**Your goal**
Copy the data. Keep every character as given.

**Provided material**
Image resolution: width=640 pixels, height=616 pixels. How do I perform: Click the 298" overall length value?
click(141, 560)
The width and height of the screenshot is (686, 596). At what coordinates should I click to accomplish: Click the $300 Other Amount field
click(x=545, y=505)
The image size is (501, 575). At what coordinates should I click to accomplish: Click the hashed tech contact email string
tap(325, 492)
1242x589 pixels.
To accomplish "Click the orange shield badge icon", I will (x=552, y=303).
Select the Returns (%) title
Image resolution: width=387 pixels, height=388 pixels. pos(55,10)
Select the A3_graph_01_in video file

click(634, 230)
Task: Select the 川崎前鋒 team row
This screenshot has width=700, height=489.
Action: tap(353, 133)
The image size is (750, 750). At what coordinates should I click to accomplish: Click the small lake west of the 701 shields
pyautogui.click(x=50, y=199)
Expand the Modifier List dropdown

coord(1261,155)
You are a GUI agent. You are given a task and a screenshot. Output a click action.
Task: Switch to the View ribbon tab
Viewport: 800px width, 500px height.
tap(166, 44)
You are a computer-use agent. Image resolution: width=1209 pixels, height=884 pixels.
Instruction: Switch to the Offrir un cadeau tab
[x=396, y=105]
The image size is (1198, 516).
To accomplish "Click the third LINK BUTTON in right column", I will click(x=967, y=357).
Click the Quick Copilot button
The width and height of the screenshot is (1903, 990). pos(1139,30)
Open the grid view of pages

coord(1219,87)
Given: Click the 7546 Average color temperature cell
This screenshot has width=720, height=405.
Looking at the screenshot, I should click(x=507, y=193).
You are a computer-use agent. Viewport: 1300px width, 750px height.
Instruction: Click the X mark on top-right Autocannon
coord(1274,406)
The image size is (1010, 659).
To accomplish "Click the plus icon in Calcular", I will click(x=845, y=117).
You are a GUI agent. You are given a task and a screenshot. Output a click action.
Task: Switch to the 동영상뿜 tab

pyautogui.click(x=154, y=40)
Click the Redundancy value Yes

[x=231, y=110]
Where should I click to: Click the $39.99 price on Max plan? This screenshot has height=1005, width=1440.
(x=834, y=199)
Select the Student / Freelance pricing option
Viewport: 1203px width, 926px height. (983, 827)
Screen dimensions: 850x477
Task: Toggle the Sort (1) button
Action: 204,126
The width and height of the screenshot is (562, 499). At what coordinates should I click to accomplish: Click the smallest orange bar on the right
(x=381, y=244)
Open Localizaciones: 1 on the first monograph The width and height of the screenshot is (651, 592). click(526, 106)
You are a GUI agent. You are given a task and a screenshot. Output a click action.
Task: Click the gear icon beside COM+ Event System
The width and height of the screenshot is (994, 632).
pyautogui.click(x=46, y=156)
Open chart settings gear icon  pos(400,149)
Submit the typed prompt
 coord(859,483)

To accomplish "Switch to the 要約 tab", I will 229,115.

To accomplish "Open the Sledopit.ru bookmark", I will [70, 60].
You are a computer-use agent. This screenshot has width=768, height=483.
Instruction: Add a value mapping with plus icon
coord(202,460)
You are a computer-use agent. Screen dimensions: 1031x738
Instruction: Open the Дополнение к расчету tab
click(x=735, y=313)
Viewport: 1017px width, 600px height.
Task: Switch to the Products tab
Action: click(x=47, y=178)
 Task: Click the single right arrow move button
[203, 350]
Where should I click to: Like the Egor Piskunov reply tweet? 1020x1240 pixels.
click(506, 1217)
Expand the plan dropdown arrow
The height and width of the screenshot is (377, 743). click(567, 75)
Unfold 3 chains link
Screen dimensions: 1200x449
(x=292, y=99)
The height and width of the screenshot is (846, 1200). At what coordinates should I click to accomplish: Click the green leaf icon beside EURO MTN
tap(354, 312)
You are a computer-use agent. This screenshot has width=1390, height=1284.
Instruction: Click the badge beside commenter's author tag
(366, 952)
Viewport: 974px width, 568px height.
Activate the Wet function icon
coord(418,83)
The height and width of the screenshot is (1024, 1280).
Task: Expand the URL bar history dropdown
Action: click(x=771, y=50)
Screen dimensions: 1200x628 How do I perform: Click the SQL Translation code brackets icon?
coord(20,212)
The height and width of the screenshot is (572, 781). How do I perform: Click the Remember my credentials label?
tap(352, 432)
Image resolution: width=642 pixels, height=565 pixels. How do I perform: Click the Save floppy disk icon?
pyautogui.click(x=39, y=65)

**Task response**
Image resolution: width=640 pixels, height=616 pixels. How do I perform: Click the 298" overall length value?
click(141, 560)
The width and height of the screenshot is (686, 596). At what coordinates should I click to accomplish: Click the $300 Other Amount field
click(x=545, y=505)
The image size is (501, 575). At what coordinates should I click to accomplish: Click the hashed tech contact email string
tap(325, 492)
1242x589 pixels.
To accomplish "Click the orange shield badge icon", I will (x=552, y=303).
Select the Returns (%) title
Image resolution: width=387 pixels, height=388 pixels. pos(55,10)
Select the A3_graph_01_in video file

click(634, 230)
Task: Select the 川崎前鋒 team row
This screenshot has width=700, height=489.
Action: tap(353, 133)
The image size is (750, 750). At what coordinates should I click to accomplish: Click the small lake west of the 701 shields
pyautogui.click(x=50, y=199)
Expand the Modifier List dropdown

coord(1261,155)
You are a GUI agent. You are given a task and a screenshot. Output a click action.
Task: Switch to the View ribbon tab
Viewport: 800px width, 500px height.
tap(166, 44)
You are a computer-use agent. Image resolution: width=1209 pixels, height=884 pixels.
Instruction: Switch to the Offrir un cadeau tab
[x=396, y=105]
The image size is (1198, 516).
To accomplish "Click the third LINK BUTTON in right column", I will click(x=967, y=357).
Click the Quick Copilot button
The width and height of the screenshot is (1903, 990). pos(1139,30)
Open the grid view of pages

coord(1219,87)
Given: Click the 7546 Average color temperature cell
This screenshot has width=720, height=405.
Looking at the screenshot, I should click(x=507, y=193).
You are a computer-use agent. Viewport: 1300px width, 750px height.
Instruction: Click the X mark on top-right Autocannon
coord(1274,406)
The image size is (1010, 659).
To accomplish "Click the plus icon in Calcular", I will click(x=845, y=117).
You are a GUI agent. You are given a task and a screenshot. Output a click action.
Task: Switch to the 동영상뿜 tab

pyautogui.click(x=154, y=40)
Click the Redundancy value Yes

[x=231, y=110]
Where should I click to: Click the $39.99 price on Max plan? This screenshot has height=1005, width=1440.
(x=834, y=199)
Select the Student / Freelance pricing option
Viewport: 1203px width, 926px height. (983, 827)
Screen dimensions: 850x477
Task: Toggle the Sort (1) button
Action: 204,126
The width and height of the screenshot is (562, 499). At what coordinates should I click to accomplish: Click the smallest orange bar on the right
(x=381, y=244)
Open Localizaciones: 1 on the first monograph The width and height of the screenshot is (651, 592). click(526, 106)
You are a GUI agent. You are given a task and a screenshot. Output a click action.
Task: Click the gear icon beside COM+ Event System
The width and height of the screenshot is (994, 632).
pyautogui.click(x=46, y=156)
Open chart settings gear icon  pos(400,149)
Submit the typed prompt
 coord(859,483)

To accomplish "Switch to the 要約 tab", I will 229,115.

To accomplish "Open the Sledopit.ru bookmark", I will [70, 60].
You are a computer-use agent. This screenshot has width=768, height=483.
Instruction: Add a value mapping with plus icon
coord(202,460)
You are a computer-use agent. Screen dimensions: 1031x738
Instruction: Open the Дополнение к расчету tab
click(x=735, y=313)
Viewport: 1017px width, 600px height.
Task: Switch to the Products tab
Action: click(x=47, y=178)
 Task: Click the single right arrow move button
[203, 350]
Where should I click to: Like the Egor Piskunov reply tweet? 1020x1240 pixels.
click(506, 1217)
Expand the plan dropdown arrow
The height and width of the screenshot is (377, 743). click(567, 75)
Unfold 3 chains link
Screen dimensions: 1200x449
(x=292, y=99)
The height and width of the screenshot is (846, 1200). At what coordinates should I click to accomplish: Click the green leaf icon beside EURO MTN
tap(354, 312)
You are a computer-use agent. This screenshot has width=1390, height=1284.
Instruction: Click the badge beside commenter's author tag
(366, 952)
Viewport: 974px width, 568px height.
Activate the Wet function icon
coord(418,83)
The height and width of the screenshot is (1024, 1280).
Task: Expand the URL bar history dropdown
Action: click(x=771, y=50)
Screen dimensions: 1200x628 How do I perform: Click the SQL Translation code brackets icon?
coord(20,212)
The height and width of the screenshot is (572, 781). How do I perform: Click the Remember my credentials label?
tap(352, 432)
Image resolution: width=642 pixels, height=565 pixels. How do I perform: Click the Save floppy disk icon?
pyautogui.click(x=39, y=65)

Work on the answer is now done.